== Verilen metin ==
--*--

Abaküs Yazılım
1. Hukuk Dairesi
Esas No: 2015/16190
Karar No: 2018/12766
Karar Tarihi: 26.09.2018

Yargıtay 1. Hukuk Dairesi 2015/16190 Esas 2018/12766 Karar Sayılı İlamı

Özet:


Davacı, paydaşı olduğu taşınmazların ehliyetsizlik, hata ve hile ile davalı yeğeni tarafından elinden alındığını ve satıldığını iddia ederek tapu kayıtlarının iptal edilmesi ve gerçek değerlerinin tespitiyle payına isabet eden miktarın tahsili için dava açmıştır. Ancak, mahkeme davayı hak düşürücü süre içerisinde açılmadığı gerekçesiyle reddetmiştir. Davacı ise karara temyiz itirazında bulunmuştur. Kararda, hile (aldatma) kavramı açıklanmış ve aldatmanın öğrenildiği tarihten itibaren bir yıllık hak düşürücü süre içerisinde iptal hakkının kullanılabileceği belirtilmiştir. Mahkemenin yanılgılı değerlendirmesi nedeniyle kararın bozulması gerektiği belirtilerek, kanun maddesi ve karar numaraları verilerek kararın açıklanmasına son verilmiştir. Kanun maddeleri: Türk Borçlar Kanunu 39/1, Hukuk Muhakemeleri Kanunu 428.
1. Hukuk Dairesi         2015/16190 E.  ,  2018/12766 K.

    "İçtihat Metni"

    MAHKEMESİ :ASLİYE HUKUK MAHKEMESİ



    Taraflar arasında görülen tapu ipt...... ve tescil-tazminat davası sonunda, yerel mahkemece davanın hak düşürücü süreden reddine ilişkin olarak verilen karar davacı vekili tarafından yasal süre içerisinde temyiz edilmiş olmakla dosya incelendi, Tetkik Hakimi ...’ın raporu okundu, açıklamaları dinlendi, gereği görüşülüp düşünüldü;


    -KARAR-

    Dava, “aldatma (hile) ” hukuksal nedenine dayalı tapu ipt......-tescil olmazsa tazminat isteğine ilişkindir.
    Davacı, kayden paydaşı olduğu 11503 ada 2 ve 11504 ada 16 parsel sayılı taşınmazlarının ehliyetsizlik, hata ve hile ile ve kendisinin okuma yazma bilmemesinden yararlanan davalı yeğeni ... tarafından, aile arasında miras paylaşımının gündemde olduğu bir dönemde, "miras paylaşımı için bana vekalet vermen gerekiyor" diye kandırılması sonucu kendisinin vekaletname verdiğini zannettiğini, yapılan işlemin ne olduğunu anlamadığını, çocuklarının yaptığı araştırma sonucunda söz konusu taşınmazların davalıya satış suretiyle temlik edildiğini öğrendiklerini, taşınmazları veya bedelini davalı ...’den talep ettiklerini,ancak kötüniyetli olan ......’nin söz konusu taşınmazları 08/10/2014 tarihinde diğer davalı ...’e hileli ve muvazaalı bir şekilde sattığını ileri sürerek dava konusu taşınmazların tapu kayıtlarının ipt...... ile adına tesciline, olmadığı takdirde taşınmazların gerçek değerinin tespiti ile payına isabet eden miktarın davalılardan tahsiline karar verilmesini istemiş, yargılamanın devamı sırasında sunulan 15.04.2015 tarihli dilekçesi ile ehliyetsizlik iddiasının olmadığını 30.09.2015 tarihli celsede de iddialarının "hile" olduğunu bildirmiştir.

--*--

== Veri kümesi ==
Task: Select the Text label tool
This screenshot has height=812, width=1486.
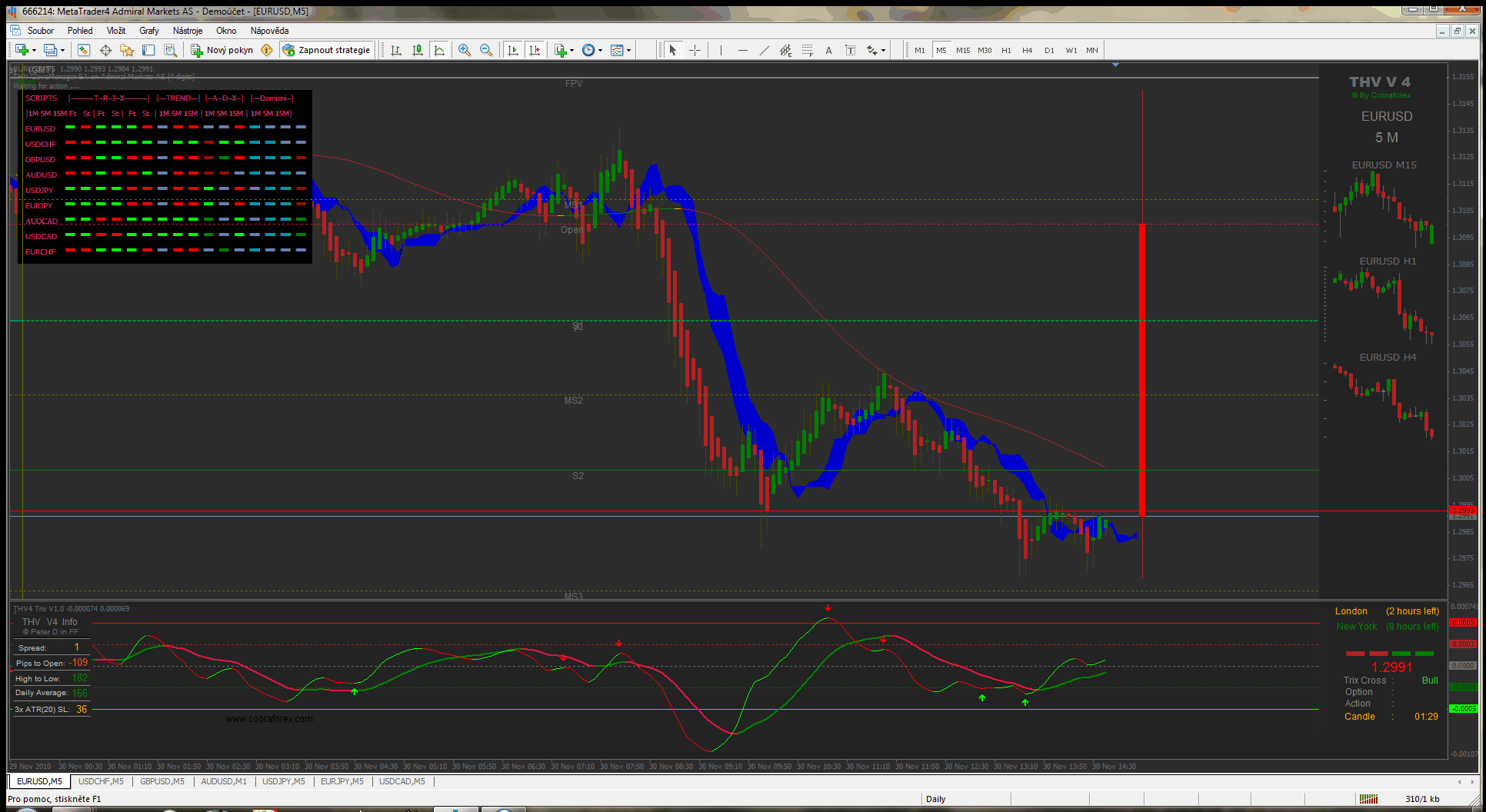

--*--

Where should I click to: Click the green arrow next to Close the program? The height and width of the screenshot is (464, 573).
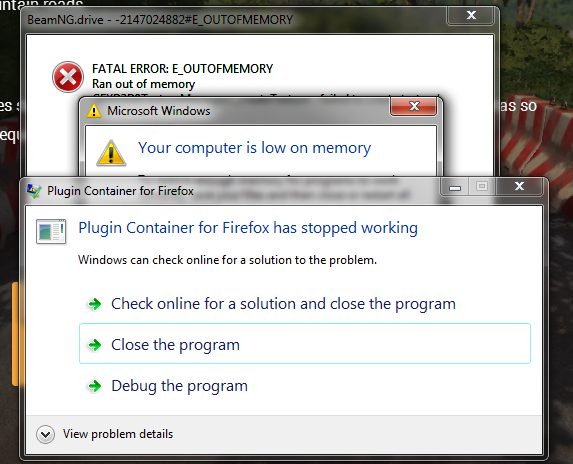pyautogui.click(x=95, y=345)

--*--

== Kısa alıştırma ==
Yargıtay kararındaki "MAHKEMESİ :ASLİYE HUKUK" ifadesiyle başlayıp "tazminat isteğine ilişkindir." ifadesiyle biten bölümü hiçbir değişiklik yapmadan tekrar yazın.

== Alıştırma cevabı ==
MAHKEMESİ :ASLİYE HUKUK MAHKEMESİ



    Taraflar arasında görülen tapu ipt...... ve tescil-tazminat davası sonunda, yerel mahkemece davanın hak düşürücü süreden reddine ilişkin olarak verilen karar davacı vekili tarafından yasal süre içerisinde temyiz edilmiş olmakla dosya incelendi, Tetkik Hakimi ...’ın raporu okundu, açıklamaları dinlendi, gereği görüşülüp düşünüldü;


    -KARAR-

    Dava, “aldatma (hile) ” hukuksal nedenine dayalı tapu ipt......-tescil olmazsa tazminat isteğine ilişkindir.